Aim of the task:
Once you reach the line containing "Select the Radial gradient type radio button", copy it and every line after it exactly, through the end of the data below.

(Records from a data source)

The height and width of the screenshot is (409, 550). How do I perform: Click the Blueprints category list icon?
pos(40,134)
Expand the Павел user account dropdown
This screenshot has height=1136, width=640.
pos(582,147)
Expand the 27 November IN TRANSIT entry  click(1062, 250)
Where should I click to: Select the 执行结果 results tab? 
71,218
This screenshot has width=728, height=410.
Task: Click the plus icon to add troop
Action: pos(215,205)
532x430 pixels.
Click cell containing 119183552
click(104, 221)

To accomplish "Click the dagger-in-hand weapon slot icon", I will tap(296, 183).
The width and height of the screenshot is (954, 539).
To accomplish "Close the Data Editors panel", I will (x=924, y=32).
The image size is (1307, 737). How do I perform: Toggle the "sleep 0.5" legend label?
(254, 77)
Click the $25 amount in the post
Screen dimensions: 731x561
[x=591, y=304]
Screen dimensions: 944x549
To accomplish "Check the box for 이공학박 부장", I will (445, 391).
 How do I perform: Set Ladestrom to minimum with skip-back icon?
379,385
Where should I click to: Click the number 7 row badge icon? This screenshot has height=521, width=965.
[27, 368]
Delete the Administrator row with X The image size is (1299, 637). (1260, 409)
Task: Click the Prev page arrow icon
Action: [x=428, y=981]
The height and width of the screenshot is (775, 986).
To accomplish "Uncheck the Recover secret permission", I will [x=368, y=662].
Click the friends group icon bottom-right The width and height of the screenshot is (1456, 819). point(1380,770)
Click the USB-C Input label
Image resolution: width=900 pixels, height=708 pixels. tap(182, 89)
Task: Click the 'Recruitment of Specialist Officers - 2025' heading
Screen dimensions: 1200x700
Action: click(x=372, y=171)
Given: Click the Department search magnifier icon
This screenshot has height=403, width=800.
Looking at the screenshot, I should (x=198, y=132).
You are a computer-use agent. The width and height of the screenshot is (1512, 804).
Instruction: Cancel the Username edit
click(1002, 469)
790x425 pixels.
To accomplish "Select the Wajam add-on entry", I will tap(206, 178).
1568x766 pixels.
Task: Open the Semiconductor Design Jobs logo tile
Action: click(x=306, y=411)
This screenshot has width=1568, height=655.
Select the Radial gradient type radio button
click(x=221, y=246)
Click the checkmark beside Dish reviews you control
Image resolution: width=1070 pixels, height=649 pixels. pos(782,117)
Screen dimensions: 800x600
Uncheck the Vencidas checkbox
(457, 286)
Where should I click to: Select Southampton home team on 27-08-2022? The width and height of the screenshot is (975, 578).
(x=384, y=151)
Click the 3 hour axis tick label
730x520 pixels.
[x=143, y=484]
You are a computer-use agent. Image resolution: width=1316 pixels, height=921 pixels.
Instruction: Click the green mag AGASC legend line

Task solution:
Select the Radial gradient type radio button
click(x=221, y=246)
Click the checkmark beside Dish reviews you control
Image resolution: width=1070 pixels, height=649 pixels. pos(782,117)
Screen dimensions: 800x600
Uncheck the Vencidas checkbox
(457, 286)
Where should I click to: Select Southampton home team on 27-08-2022? The width and height of the screenshot is (975, 578).
(x=384, y=151)
Click the 3 hour axis tick label
730x520 pixels.
[x=143, y=484]
You are a computer-use agent. Image resolution: width=1316 pixels, height=921 pixels.
Instruction: Click the green mag AGASC legend line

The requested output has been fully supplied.